Intervention of Inflammatory Monocyte Activity Limits Dermal Fibrosis

Abstract Monocytes and monocyte-derived cells are important players in the initiation, progression and resolution of inflammatory skin reactions. As inflammation is a pre-requisite for fibrosis development, we focused on the role of monocytes in cutaneous fibrosis, the clinical hallmark of patients suffering from systemic sclerosis. Investigating the function of monocytes in ROS-induced dermal fibrosis, we observed that early monocyte depletion partially reduced disease severity. Low numbers of inflammatory Ly6C high monocytes as well as CCR2/CCL2 inhibition in WT animals by a specific L-RNA aptamer mitigated disease parameters, indicating a pivotal role for CCR2 + inflammatory monocytes and the CCR2/CCL2 axis in fibrosis development. Of note, mice lacking splenic reservoirs failed to recruit monocytes to the skin and developed less fibrosis.

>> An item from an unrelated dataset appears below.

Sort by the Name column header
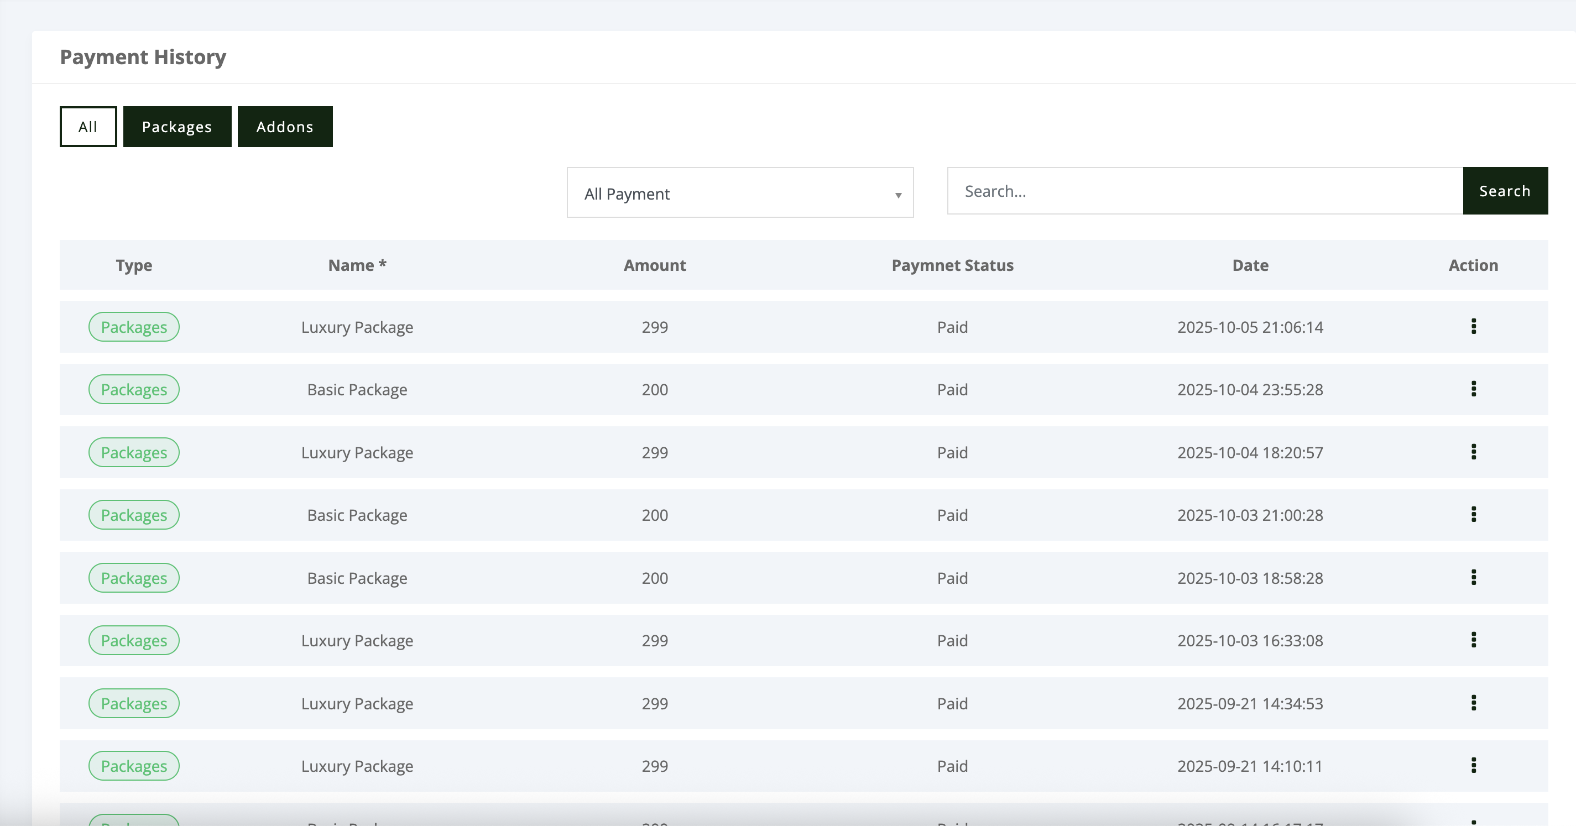(357, 265)
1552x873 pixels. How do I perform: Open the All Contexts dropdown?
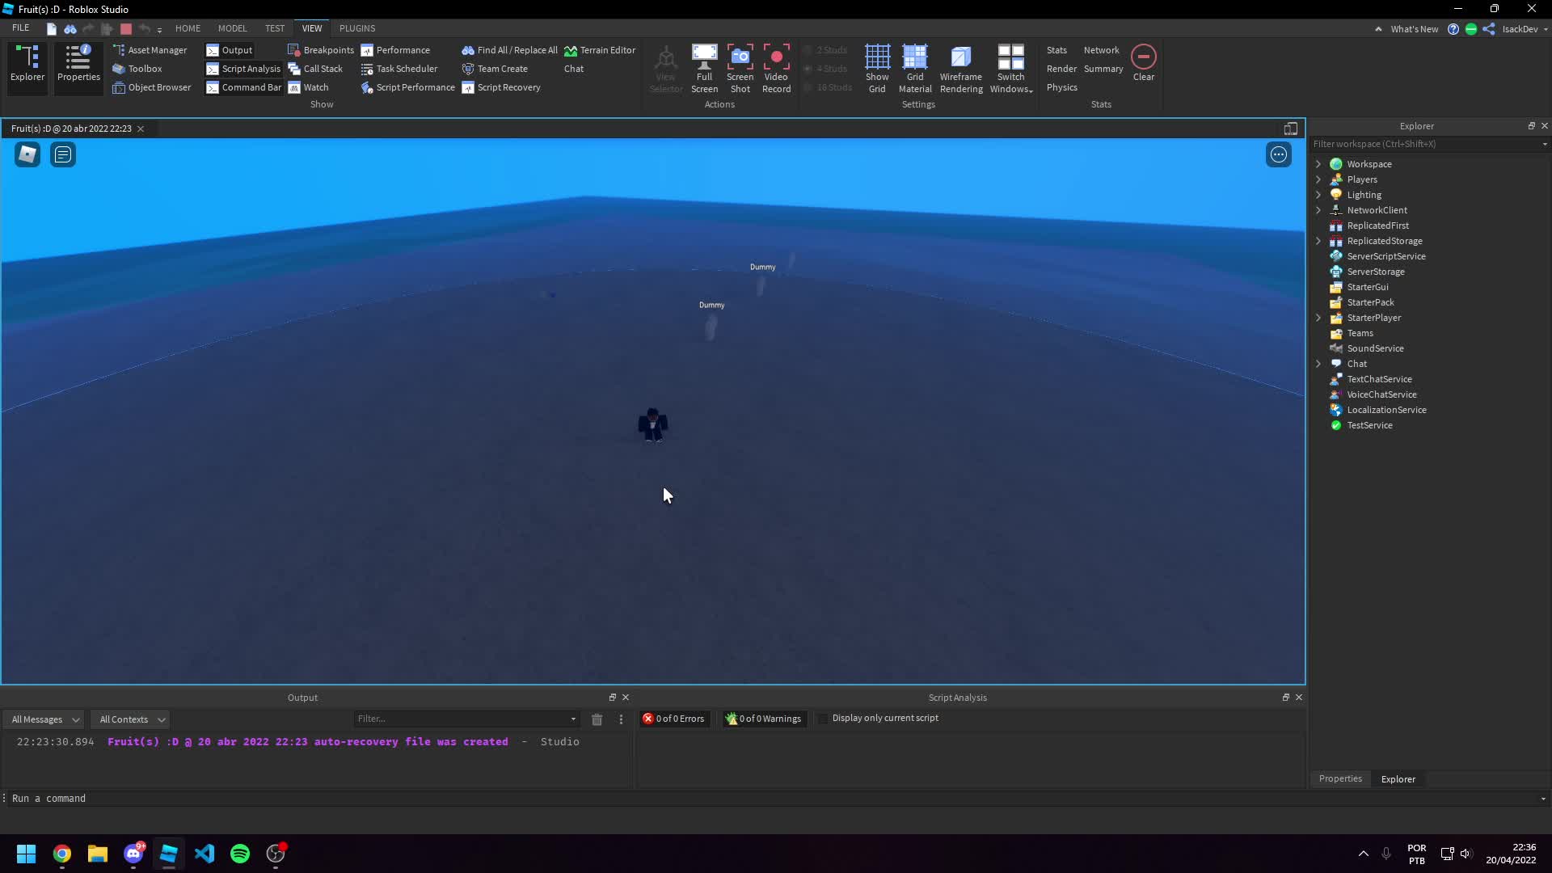[x=132, y=719]
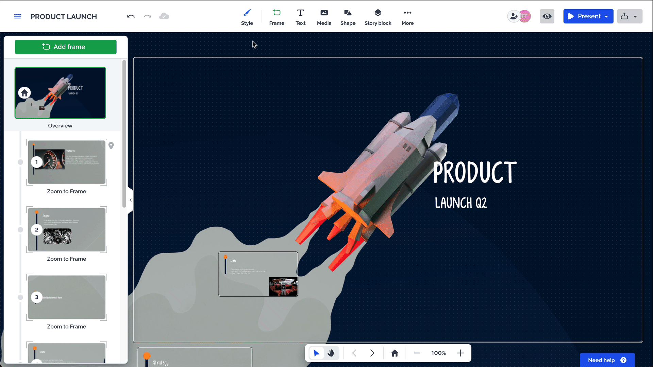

Furthermore, enforced monocyte conversion into non-inflammatory, patrolling Ly6C low monocytes by a nuclear receptor Nur77 (NR4A1) agonist also resulted in significantly impaired cutaneous inflammation and dermal fibrosis. Most evident, pronounced monocyte conversion in interferon stimulated gene 12 (ISG12)-deficient mice with pronounced nuclear Nur77 signaling completely protected from dermal fibrosis. Our study shows that inflammatory monocytes that are recruited from splenic reservoirs play a key role in the development of skin fibrosis and can be therapeutically challenged by forced conversion via the Nur77/ISG12 axis.